As comunidades que vivem na zona-tampão do Parque Nacional de Chimanimani, no distrito de Sussundenga, província de Manica, foram desafiadas a aumentar a produção de alimentos, através da agricultura sustentável, como forma de abandonar actividades nocivas à conservação da biodiversidade. O desafio foi lançado, semana finda, em Muoha, Sussundenga, por Eduardo Baixo, ponto focal operacional do Fundo Global do Meio Ambiente(GEF) e chefe de Repartição de Mitigação e Desenvolvimento do Baixo Carbono, durante a visita de monitoria ao projecto.
Falando às comunidades do posto administrativo de Tsetsere, Baixo defendeu que o investimento em machambas produtivas, agro-florestas e culturas resilientes ao clima é a melhor forma de garantir a segurança alimentar e reduzir a pressão sobre os recursos naturais do parque.

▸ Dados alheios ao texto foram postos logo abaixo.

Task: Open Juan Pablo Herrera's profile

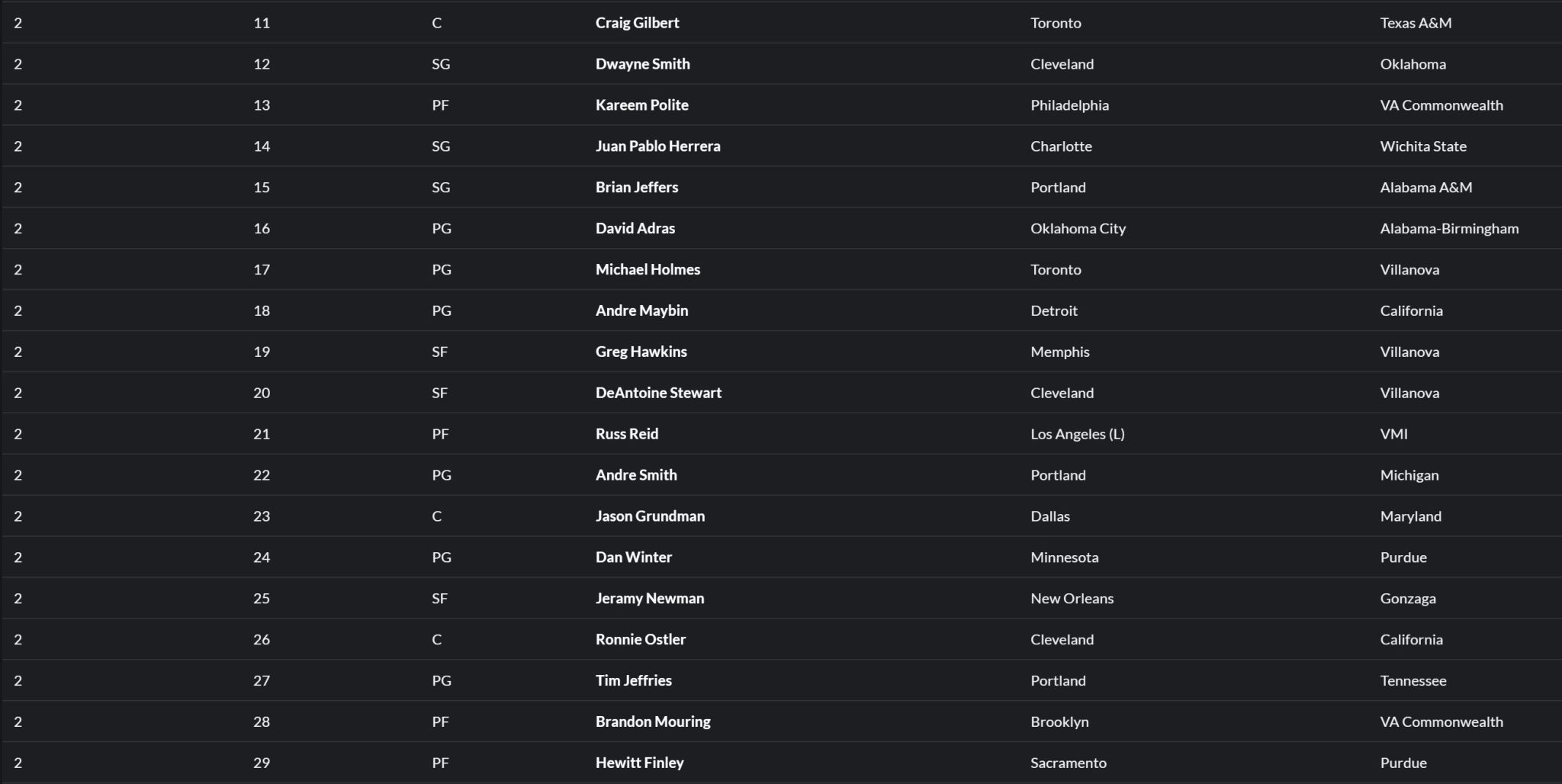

“Quem produz mais e melhor na sua machamba, não precisa entrar no parque para caçar, fazer garimpo e cortar madeira ou abrir novas áreas de cultivo. Conservar o espaço é garantir água, chuva e futuro para todos”, referiu, ajuntando que as mudanças climáticas são uma realidade, “por isso que é muito importante unirmo-nos e cada um trabalhar no seu sector de actividade com vista a mitigar seus efeitos”.
O Parque Nacional da Chimanimani é uma área de grande importância para conservação da biodiversidade e dos recursos hídricos, mas enfrenta pressões como a caça furtiva, o abate de árvores e a agricultura itinerante.